** Opening SUPPLIED TEXT block **

Of Mice, Men and Memories

The powerful mix of memory and experience may be primed for management innovation.

You’re not telling the truth, and you may not even know it.

That’s the implication of a recent experimental study into memory and how our brains store these most important — and unreliable — ephemera of our lives. While at the surface it sounds like a bad thing, there may be a surprising upside.

Using lab mice, neuroscientists at MIT conducted a series of experiments to sniff out the source of memory. By manipulating the neurons of these poor rodents’ brains, the researchers were able to identify the genetic switch that triggers the formation of a memory and, more interestingly, use it to shape and create false memories.

The subjectivity of memory is likely no surprise to many, especially those of us who have been married or in a long-term relationship. There’s nothing quite like a spousal disagreement to illustrate just how fallible memory is and how dependent it is to our own experience and perspective.

** Closing SUPPLIED TEXT block **

:: PROBLEMS AND TASKS ::
**a.** In the memory article, what animals did the researchers use in their experiments?
**b.** Write the next part of the memory article, starting after its last sentence.
The listing after the memory article is separate material and has no link to it.

** Opening DATA SHOWN block **

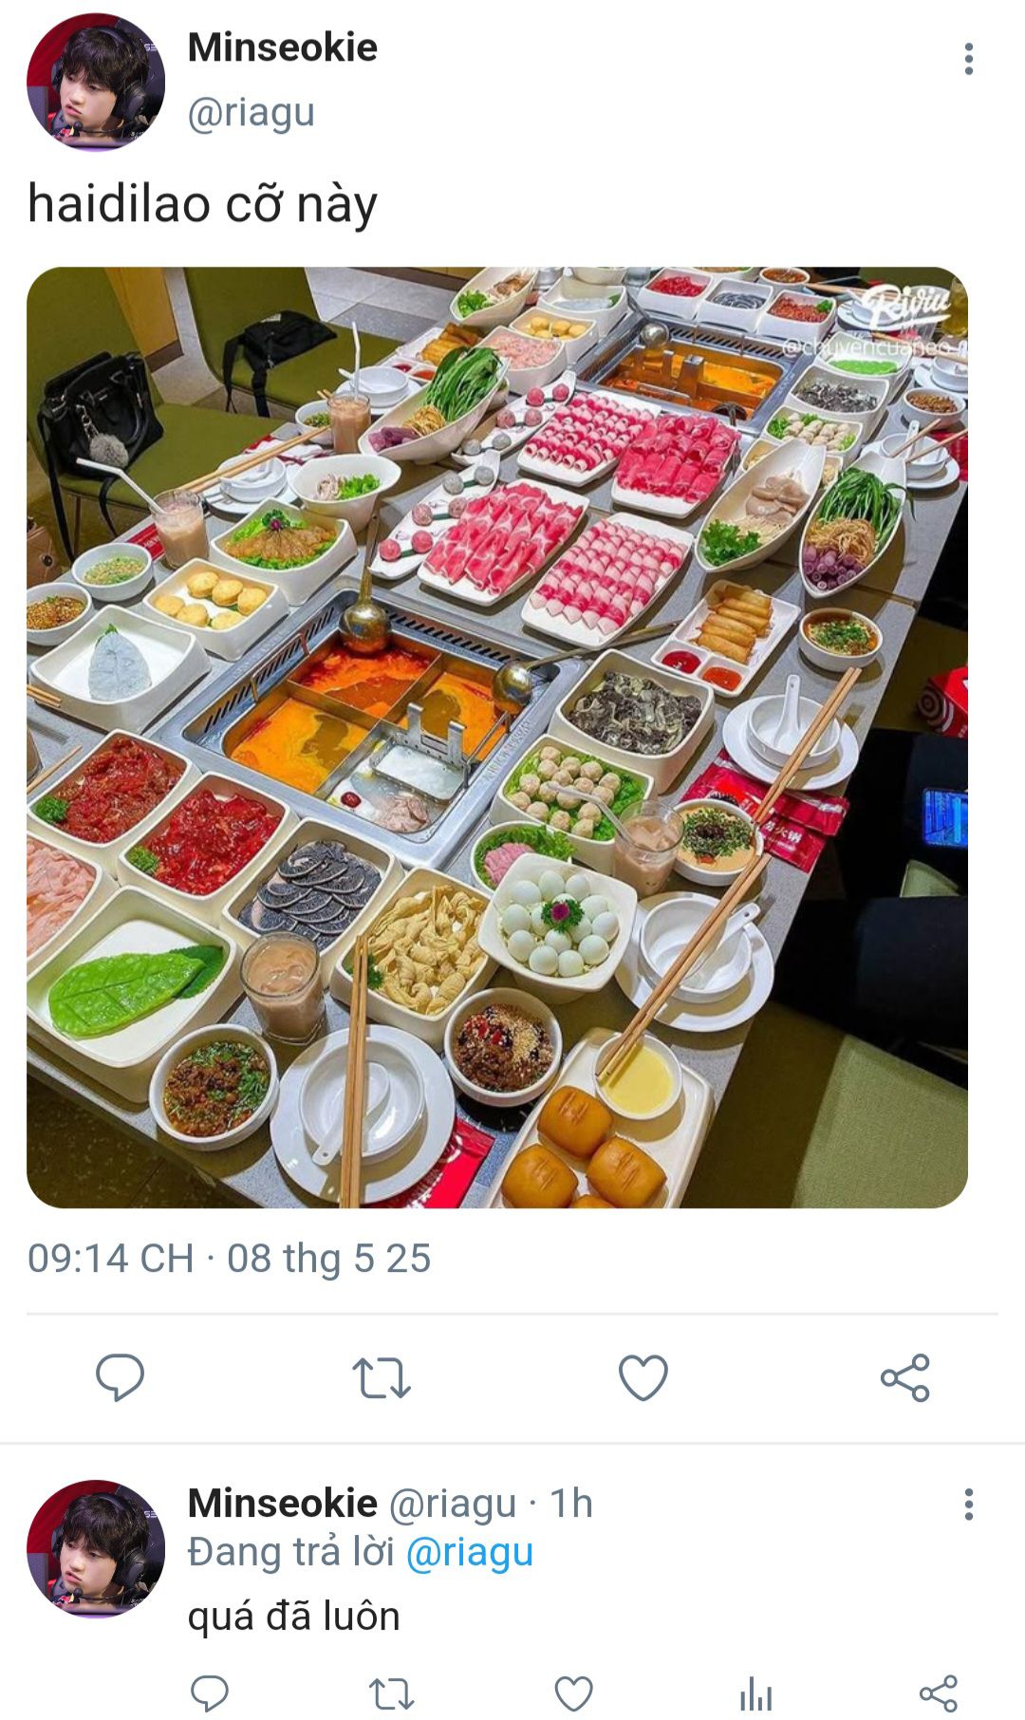Open Minseokie's profile picture on main tweet

(x=96, y=82)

** Closing DATA SHOWN block **

:: ANSWER SECTION ::
**a.** Lab mice.

**b.**
Many a marital discussion, to use the polite term, centers around how incredibly wrong the other partner’s memory of a particular incident is and just how absolutely right your own is. It’s not about who did the dishes last; it’s about whose experience should be more valued.

That inherent tension in memory and experience is the spice — and the salt — of life. Novelists and filmmakers have long tapped into the uncertainty of memory and the subjectivity of experience as a narrative device.

Unreliable narrators make for some of the most intriguing characters and one of the most effective plot devices to get readers thinking and questioning. At the end, the best movies and books leave us wondering just what really happened and eager to dive into debate with others. As much as we like to believe our own experience and memory is objectively true and valid, it’s the subjectivity that is the most interesting to explore.

But back to our white-coated rodent friends. The crux of the MIT lab experiment involved combining a real memory — such as learning the ins and outs of a new cage — with a new experience such as a painful electric shock when the mouse was placed in different cage.

Researchers found that the mice affiliated the unpleasant experience of being shocked with not just the new cage, as would be expected, but also with the safe cage they were previously placed in. What’s more, the new experience persisted when the mice were placed in any new cage. Researchers supplanted the earlier memory of a pleasant pain-free cage with a new, painful and artificially generated one.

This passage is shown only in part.